O Código de Defesa do Consumidor assegura que nenhuma prática pode ofender a dignidade do consumidor ou lhe causar constrangimento indevido. Ao receber mensagens insistentes, em tom de urgência ou com vocabulário ambíguo, o consumidor pode sentir-se pressionado a quitar uma dívida sobre a qual o ordenamento já reconhece não haver mais exigibilidade judicial. Isso é ainda mais grave quando essas comunicações induzem ao erro, sugerindo que o não pagamento da dívida pode gerar sanções ou bloqueios. Não é raro que pessoas com menos conhecimento jurídico acabem pagando débitos prescritos acreditando que terão seus nomes negativados novamente ou que sofrerão outras consequências legais. Há um desequilíbrio evidente nessa relação

Do ponto de vista da boa-fé objetiva, que rege as relações contratuais e consumeristas, a insistência em comunicar dívidas prescritas sem esclarecer adequadamente sua natureza pode caracterizar abuso. O credor que omite o fato da prescrição e apresenta a dívida como exigível ou urgente incorre em prática desleal, ainda que se escude no argumento de que apenas está oferecendo uma oportunidade de negociação. Além disso, algumas decisões judiciais têm reconhecido que esse tipo de abordagem configura dano moral, sobretudo quando se observa reincidência e ausência de transparência. Não se trata de negar o direito do credor de registrar o valor como perda e tentar reaver, por meios lícitos, parte do montante. Mas, sim, de reconhecer que há limites éticos e legais nesse esforço. A cobrança não judicial de dívida prescrita exige o máximo de clareza, sob pena de transformar a liberdade contratual em instrumento de opressão.

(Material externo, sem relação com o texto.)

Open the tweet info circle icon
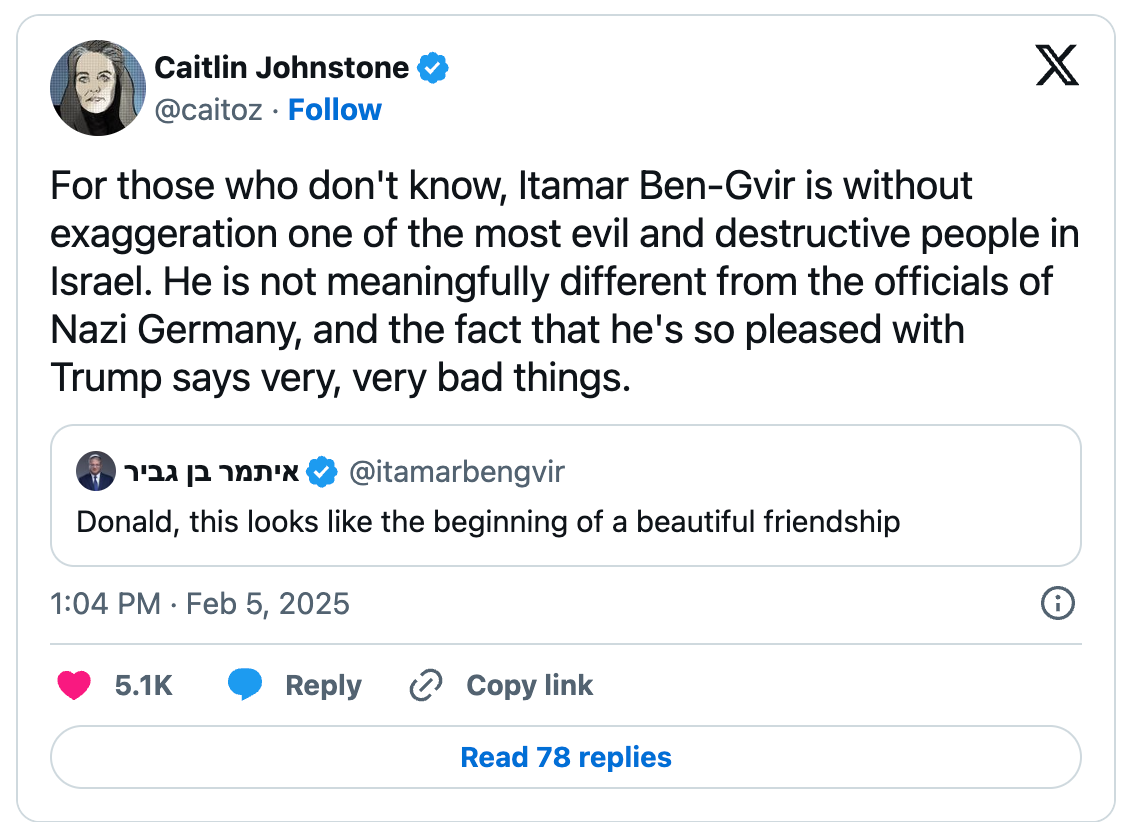(1058, 603)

É importante destacar que a prescrição é um instituto de ordem pública e está diretamente ligada à segurança jurídica. Permitir que credores continuem abordando consumidores sem os devidos cuidados, mesmo após a prescrição, esvazia o sentido dessa garantia. A mera exclusão do nome do consumidor dos cadastros restritivos não é suficiente se, na prática, ele segue exposto a cobranças indiretas que ameaçam sua tranquilidade. O respeito à prescrição protege não apenas o devedor, mas também o próprio sistema jurídico, garantindo previsibilidade, estabilidade e confiança nas relações econômicas. O Judiciário deve continuar vigilante para evitar que a cobrança de dívidas prescritas se torne um atalho para práticas abusivas disfarçadas de negociação amigável. O equilíbrio entre o direito do credor e a proteção do consumidor exige mais do que formalidades. Requer transparência, ética e, sobretudo, respeito à lei.